To come now to the more normal and perfect specimens of the homogenic woman, we find a type in which the body is thoroughly feminine and gracious, with the rondure and fulness of the female form, and the continence and aptness of its movements, but in which the inner nature is to a great extent masculine; a temperament active, brave, originative, somewhat decisive, not too emotional; fond of out-door life, of games and sports, of science, politics, or even business; good at organisation, and well-pleased with positions of responsibility, sometimes indeed making an excellent and generous leader. Such a woman, it is easily seen, from her special combination of qualities, is often fitted for remarkable work, in professional life, or as manageress of institutions, or even as ruler of a country. Her love goes out to younger and more feminine natures than her own; it is a powerful passion, almost of heroic type, and capable of inspiring to great deeds; and when held duly in leash may sometimes become an invaluable force in the teaching and training of girl-hood, or in the creation of a school of thought or action among women. Many a Santa Clara, or abbess- founder of religious houses, has probably been a woman of this type; and in all times such women–not being bound to men by the ordinary ties–have been able to work the more freely for the interests of their sex, a cause to which their own temperament impels them to devote themselves con amore.

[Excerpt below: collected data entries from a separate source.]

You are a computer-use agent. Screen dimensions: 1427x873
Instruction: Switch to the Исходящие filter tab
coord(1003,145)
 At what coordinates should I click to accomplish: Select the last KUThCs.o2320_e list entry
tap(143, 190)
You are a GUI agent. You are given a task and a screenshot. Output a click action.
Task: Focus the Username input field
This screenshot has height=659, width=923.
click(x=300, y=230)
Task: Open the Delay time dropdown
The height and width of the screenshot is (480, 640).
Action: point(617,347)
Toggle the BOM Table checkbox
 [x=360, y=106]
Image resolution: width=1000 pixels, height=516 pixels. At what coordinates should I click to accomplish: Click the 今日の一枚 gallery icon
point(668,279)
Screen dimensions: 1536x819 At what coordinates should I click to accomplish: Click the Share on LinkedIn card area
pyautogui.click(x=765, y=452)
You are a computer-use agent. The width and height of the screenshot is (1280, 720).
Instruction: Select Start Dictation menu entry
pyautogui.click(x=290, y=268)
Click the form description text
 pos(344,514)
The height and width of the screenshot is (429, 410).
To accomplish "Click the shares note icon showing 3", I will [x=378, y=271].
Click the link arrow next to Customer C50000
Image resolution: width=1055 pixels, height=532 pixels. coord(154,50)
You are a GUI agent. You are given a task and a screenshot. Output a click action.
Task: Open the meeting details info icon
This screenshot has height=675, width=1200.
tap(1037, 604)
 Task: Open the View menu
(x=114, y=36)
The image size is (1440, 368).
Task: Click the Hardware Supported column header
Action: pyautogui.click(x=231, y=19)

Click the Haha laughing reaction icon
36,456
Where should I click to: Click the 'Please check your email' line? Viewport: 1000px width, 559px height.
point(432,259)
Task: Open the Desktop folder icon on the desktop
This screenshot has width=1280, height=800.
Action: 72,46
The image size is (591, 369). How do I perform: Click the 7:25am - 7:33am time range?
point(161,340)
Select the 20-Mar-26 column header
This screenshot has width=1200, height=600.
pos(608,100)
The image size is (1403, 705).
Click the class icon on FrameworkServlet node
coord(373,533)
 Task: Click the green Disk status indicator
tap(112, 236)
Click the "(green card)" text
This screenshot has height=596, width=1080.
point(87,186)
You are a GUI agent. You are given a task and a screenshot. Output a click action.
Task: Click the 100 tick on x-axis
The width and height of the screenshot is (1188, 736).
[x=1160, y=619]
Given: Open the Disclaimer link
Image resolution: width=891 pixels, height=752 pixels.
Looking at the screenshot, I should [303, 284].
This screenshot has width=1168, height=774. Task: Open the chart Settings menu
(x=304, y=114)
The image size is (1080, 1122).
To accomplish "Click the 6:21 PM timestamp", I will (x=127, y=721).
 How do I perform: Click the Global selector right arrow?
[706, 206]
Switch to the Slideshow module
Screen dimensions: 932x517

I have now sketched–very briefly and inadequately it is true–both the extreme types and the more healthy types of the "Intermediate" man and woman: types which can be verified from history and literature, though more certainly and satisfactorily perhaps from actual life around us. And unfamiliar though the subject is, it begins to appear that it is one which modern thought and science will have to face. Of the latter and more normal types it may be said that they exist, and have always existed, in considerable abundance, and from that circumstance alone there is a strong probability that they have their place and purpose. As pointed out there is no particular indication of morbidity about them, unless the special nature of their love-sentiment be itself accounted morbid; and in the alienation of the sexes from each other, of which complaint is so often made to-day, it must be admitted that they do much to fill the gap.

The instinctive artistic nature of the male of this class, his sensitive spirit, his wavelike emotional temperament, combined with hardihood of intellect and body; and the frank, free nature of the female, her masculine independence and strength wedded to thoroughly feminine grace of form and manner; may be said to give them both, through their double nature, command of life in all its phases, and a certain freemasonry of the secrets of the two sexes which may well favour their function as reconcilers and interpreters. Certainly it is remarkable that some of the world's greatest leaders and artists have been dowered either wholly or in part with the Uranian temperament–as in the cases of Michel Angelo, Shakespeare, Marlowe, Alexander the Great, Julius Caesar, or, among women, Christine of Sweden, Sappho the poetess, and others.